Un ancien président tourné vers l’international… et absent du pays
Depuis la fin de son mandat en 2024, Macky Sall apparaît engagé dans une trajectoire internationale : participation à des conférences, présence dans des cercles de réflexion, interventions lors de sommets, et positionnement sur des sujets globaux.
Dans un entretien accordé à un média international, il justifie aussi sa distance avec Dakar en invoquant une “tradition républicaine” voulant qu’un ancien président prenne du recul pour laisser agir les nouvelles autorités.
Ce choix nourrit cependant une double lecture au Sénégal . Pour ses partisans, il s’agit d’une stratégie logique de reconversion et d’influence.
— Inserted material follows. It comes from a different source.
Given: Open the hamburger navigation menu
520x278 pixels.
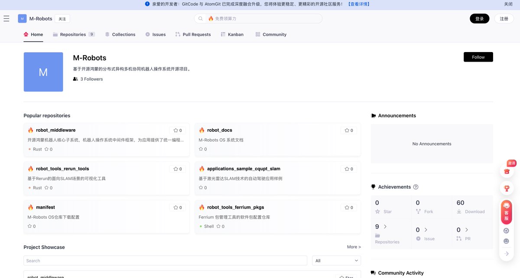Looking at the screenshot, I should tap(7, 19).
Pour ses détracteurs, cette “carrière internationale” est perçue comme une manière d’éviter le débat national ou de se reconstituer une légitimité hors du pays.
Sur Facebook, des publications très partagées, comme celles de Guy Marius Sagna et Seydi Gassama s’attaquent frontalement à l’idée d’un soutien du Sénégal à Macky Sall pour l’ONU.
Ils estiment qu’un appui officiel reviendrait à “trahir” la mémoire des victimes de violences politiques et à envoyer un mauvais signal aux défenseurs des libertés.
Leur message est clair : une candidature à la tête des Nations unies ne peut pas être dissociée du bilan national, en particulier sur les questions de droits humains, de libertés publiques et de gestion des crises.
À l’inverse, les soutiens potentiels feraient valoir que la fonction onusienne obéit à des logiques diplomatiques où l’expérience, les réseaux et l’exposition internationale comptent.
Un ancien chef d’État peut prétendre à un rôle global, indépendamment des controverses internes.
Une candidature encore floue, mais déjà un test politique
À ce stade, l’élément central est moins une candidature formellement déposée (qui suit un calendrier et des procédures internationales) que le signal politique : la simple hypothèse suffit à polariser.
Pour le pouvoir actuel, l’équation est délicate, soutenir serait explosif en interne mais ne pas soutenir pourrait ouvrir un front diplomatique ou partisan, selon la tournure que prendra l’affaire.